A number of adults are dealing with co-occurring illnesses — 7.9 million to be exact, according to the Substance Abuse and Mental Health Services Administration’s (SAMHSA) 2014 National Survey on Drug Use and Health. For individuals with a co-occurring illness, this means they struggle with either multiple mental health disorders or multiple drug addictions or a combination of both. For example, a person who has both obsessive-compulsive disorder and schizophrenia has a dual diagnosis. The presence of depression and alcoholism is another type of dual diagnosis, or alcoholism and opioid addiction. Often times, one illness exacerbates the other.
Unfortunately, if a person with co-occurring illness seeks treatment, they might only be diagnosed with one illness and only get treatment for that. This can lead to problems down the road, such as when a person with a drug addiction successfully goes through rehab, only to have their undiagnosed mental health illness lead them to repeated relapse. This can be an extremely frustrating and something dangerous cycle.
In order for an individual to successfully recover from a dual diagnosis, both illnesses must be treated at the same time. This is called dual diagnosis treatment.
About Dual Diagnosis Treatment
Depending on a patient’s dual diagnosis, their treatment may include a combination of medication, detox and therapy. No two patients will respond to the same treatment plan, so each recovery program should be tailored to meet their needs.
Detox Treatment: Detox, also known as detoxification, is the process in which an individual lessens or reduces drug and/or alcohol use to remove the drugs and toxins from their bodies. Detoxing should not be done “cold turkey,” as the symptoms of withdrawal can be difficult for a person to handle without risking relapse. Some symptoms of withdrawal can even be life threatening, so medical supervision is a must.

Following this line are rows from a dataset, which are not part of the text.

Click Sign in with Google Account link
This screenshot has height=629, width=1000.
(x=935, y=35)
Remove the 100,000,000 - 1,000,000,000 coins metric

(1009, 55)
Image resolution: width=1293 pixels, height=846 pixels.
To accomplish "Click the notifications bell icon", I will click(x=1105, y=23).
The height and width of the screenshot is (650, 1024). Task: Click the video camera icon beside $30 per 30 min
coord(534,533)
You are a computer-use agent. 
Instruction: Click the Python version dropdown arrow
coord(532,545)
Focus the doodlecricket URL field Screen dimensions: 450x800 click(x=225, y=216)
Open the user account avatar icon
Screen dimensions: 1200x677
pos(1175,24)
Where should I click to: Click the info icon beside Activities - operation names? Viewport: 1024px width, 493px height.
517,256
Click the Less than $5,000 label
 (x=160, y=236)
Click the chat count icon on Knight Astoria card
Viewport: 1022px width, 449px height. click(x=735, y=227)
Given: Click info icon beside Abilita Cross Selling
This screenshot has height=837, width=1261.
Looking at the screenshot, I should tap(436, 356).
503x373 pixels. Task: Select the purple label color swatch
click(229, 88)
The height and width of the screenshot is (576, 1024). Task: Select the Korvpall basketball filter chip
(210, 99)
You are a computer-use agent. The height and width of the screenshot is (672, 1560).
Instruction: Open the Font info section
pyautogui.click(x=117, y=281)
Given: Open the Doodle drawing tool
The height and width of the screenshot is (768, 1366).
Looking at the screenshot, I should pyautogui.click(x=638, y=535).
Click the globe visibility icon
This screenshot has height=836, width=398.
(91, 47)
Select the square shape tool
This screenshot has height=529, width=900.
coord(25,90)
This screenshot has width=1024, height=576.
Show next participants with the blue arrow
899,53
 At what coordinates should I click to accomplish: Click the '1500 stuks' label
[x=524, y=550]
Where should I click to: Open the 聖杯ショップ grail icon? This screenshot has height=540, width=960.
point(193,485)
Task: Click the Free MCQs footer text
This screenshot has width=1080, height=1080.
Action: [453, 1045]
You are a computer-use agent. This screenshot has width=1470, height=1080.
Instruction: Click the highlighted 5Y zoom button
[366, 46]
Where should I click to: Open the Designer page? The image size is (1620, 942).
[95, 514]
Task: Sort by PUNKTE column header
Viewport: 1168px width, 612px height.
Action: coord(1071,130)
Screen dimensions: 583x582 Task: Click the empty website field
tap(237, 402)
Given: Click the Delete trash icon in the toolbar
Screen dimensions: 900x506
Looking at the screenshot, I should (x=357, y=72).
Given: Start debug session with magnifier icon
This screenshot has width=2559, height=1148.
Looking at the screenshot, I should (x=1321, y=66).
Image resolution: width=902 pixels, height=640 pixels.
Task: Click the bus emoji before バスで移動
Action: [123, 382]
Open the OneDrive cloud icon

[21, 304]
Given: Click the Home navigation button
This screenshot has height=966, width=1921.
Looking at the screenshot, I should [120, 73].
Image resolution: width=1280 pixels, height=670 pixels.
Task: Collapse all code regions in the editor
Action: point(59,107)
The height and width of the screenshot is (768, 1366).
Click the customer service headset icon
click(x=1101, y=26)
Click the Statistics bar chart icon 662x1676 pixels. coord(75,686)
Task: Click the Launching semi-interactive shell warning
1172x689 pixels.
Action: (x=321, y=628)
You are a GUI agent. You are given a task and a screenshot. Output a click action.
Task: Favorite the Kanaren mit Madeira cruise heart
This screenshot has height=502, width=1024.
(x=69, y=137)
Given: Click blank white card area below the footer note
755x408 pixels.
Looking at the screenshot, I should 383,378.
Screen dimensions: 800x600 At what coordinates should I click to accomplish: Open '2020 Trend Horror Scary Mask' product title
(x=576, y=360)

Medication: For those going through a detox, medication will be provided to help with withdrawal symptoms. For those with mental health disorders, medication such as antidepressants, antipsychotics and mood stabilizers can help combat the physical effects of mental health illnesses and stabilize a person’s brain chemistry. These can often stop the worst of a patient’s symptoms so they can then focus on therapy and recovery.
Therapy: For those living with mental health issues and/or addiction, therapy is key in helping them recover, cope on bad days and learn how to live their life without their illnesses taking over their life. There are multiple types of therapy options, including individual therapy, group therapy, process groups, cognitive behavioral therapy (CBT), expressive arts therapy and yoga.
Most if not all of these treatment options are available to different levels of care provided by Sovereign Health. A patient’s level of care will depend on their treatment plan. They may need partial hospitalization, an intensive outpatient program, or residential treatment.